↓

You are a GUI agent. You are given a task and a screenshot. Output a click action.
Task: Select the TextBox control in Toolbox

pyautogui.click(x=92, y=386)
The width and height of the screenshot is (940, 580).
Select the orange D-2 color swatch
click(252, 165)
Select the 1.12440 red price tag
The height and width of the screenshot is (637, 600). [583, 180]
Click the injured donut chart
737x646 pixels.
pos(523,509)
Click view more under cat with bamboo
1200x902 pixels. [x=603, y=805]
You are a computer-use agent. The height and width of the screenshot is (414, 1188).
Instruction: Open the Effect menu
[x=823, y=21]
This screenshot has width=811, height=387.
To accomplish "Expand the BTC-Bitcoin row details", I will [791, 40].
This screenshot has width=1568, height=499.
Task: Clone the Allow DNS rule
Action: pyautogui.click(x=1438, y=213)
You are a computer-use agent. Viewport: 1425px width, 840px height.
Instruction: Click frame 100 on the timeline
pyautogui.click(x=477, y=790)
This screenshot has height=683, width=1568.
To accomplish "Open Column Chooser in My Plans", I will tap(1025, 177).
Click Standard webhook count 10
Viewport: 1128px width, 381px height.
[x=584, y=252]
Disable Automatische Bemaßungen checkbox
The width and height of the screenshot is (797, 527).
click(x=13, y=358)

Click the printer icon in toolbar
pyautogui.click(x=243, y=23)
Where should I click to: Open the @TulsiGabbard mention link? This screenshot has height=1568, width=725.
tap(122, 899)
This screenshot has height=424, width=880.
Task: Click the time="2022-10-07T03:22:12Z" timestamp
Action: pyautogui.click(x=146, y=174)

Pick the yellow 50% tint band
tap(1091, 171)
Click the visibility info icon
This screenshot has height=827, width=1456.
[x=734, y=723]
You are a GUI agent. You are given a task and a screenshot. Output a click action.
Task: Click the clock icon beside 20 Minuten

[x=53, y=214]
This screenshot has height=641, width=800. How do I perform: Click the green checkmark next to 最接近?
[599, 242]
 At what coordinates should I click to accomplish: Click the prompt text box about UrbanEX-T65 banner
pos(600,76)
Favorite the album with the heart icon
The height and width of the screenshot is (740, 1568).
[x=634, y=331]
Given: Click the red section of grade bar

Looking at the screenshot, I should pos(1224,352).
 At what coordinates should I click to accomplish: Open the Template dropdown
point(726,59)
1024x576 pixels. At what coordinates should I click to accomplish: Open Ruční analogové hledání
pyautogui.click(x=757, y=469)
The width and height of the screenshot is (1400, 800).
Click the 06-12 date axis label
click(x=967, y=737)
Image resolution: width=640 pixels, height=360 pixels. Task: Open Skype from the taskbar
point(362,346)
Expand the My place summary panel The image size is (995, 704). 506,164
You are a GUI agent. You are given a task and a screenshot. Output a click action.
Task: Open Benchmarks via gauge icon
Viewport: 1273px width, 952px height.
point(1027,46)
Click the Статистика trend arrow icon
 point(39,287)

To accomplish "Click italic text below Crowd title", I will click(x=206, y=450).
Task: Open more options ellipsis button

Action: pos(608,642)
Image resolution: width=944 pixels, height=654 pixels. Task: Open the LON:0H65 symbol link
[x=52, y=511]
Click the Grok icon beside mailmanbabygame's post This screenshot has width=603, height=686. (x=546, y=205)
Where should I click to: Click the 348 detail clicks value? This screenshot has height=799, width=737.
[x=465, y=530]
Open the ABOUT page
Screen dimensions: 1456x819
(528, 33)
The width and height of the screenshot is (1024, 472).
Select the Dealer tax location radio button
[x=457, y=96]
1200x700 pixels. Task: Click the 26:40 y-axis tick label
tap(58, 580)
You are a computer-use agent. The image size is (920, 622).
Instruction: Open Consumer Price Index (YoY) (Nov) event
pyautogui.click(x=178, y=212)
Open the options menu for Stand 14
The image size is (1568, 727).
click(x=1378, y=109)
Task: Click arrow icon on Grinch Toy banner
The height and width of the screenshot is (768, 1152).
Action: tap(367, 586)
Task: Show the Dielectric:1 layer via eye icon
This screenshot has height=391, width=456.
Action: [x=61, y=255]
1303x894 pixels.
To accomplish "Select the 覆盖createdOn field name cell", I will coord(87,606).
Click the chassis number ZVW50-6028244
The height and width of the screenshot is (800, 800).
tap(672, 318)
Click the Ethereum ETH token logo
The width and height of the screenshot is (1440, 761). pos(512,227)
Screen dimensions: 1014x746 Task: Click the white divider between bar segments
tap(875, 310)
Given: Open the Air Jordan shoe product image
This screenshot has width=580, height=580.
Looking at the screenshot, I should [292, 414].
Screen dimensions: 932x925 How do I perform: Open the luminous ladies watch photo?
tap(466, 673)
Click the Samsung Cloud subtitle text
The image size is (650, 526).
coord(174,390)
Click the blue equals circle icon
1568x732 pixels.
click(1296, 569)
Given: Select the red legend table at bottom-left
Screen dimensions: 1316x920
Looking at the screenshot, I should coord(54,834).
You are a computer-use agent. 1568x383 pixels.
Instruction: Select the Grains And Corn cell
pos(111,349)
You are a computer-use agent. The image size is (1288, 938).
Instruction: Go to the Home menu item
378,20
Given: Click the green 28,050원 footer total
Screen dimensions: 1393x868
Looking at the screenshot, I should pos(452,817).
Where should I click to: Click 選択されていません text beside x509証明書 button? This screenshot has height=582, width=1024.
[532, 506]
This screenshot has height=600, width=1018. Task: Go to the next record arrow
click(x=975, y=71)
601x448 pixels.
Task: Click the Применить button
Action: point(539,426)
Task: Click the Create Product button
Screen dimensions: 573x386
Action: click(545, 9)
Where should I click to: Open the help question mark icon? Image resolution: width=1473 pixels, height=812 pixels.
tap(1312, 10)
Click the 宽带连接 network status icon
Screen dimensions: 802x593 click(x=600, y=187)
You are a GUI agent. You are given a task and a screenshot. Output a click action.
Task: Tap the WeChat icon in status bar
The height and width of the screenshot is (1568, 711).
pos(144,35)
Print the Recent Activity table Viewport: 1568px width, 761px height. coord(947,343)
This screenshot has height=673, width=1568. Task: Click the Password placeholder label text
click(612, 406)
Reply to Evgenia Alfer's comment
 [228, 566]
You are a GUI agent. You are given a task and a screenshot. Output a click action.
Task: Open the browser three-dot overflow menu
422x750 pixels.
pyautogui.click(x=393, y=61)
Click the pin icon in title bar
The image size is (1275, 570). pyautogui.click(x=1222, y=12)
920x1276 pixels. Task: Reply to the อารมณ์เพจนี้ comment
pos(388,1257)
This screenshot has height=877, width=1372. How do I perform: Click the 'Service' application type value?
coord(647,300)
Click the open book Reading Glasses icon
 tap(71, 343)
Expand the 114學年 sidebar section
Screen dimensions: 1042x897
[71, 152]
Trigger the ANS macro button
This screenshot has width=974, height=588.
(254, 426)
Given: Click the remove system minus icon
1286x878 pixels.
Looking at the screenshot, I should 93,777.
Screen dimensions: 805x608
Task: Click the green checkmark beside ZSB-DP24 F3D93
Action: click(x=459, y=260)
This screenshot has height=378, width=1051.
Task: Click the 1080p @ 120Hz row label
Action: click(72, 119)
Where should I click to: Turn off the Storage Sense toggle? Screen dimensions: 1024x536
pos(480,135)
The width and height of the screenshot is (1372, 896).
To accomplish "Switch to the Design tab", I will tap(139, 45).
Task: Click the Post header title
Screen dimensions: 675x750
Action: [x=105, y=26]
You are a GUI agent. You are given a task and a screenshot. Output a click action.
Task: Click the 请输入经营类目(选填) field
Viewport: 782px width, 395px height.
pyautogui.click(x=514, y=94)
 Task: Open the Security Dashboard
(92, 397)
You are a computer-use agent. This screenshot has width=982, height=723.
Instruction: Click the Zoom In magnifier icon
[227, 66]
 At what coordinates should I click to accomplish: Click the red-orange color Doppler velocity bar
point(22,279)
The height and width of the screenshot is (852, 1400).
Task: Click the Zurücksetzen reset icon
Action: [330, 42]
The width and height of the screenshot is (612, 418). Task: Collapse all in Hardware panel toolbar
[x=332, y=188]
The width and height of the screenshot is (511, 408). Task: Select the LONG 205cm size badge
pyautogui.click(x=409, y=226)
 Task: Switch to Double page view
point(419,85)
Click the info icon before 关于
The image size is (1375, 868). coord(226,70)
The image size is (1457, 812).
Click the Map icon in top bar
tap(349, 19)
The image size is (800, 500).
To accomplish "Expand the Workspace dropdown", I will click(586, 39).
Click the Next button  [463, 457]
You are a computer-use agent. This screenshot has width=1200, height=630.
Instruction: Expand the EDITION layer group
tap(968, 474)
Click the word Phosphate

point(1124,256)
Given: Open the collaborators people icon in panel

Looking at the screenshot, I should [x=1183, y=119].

↑

● TASK DIRECTIONS: Lines from the entries that contain the string "table" are what must be copied.

● TASK ANSWER:
Given: Select the red legend table at bottom-left
Print the Recent Activity table Viewport: 1568px width, 761px height. coord(947,343)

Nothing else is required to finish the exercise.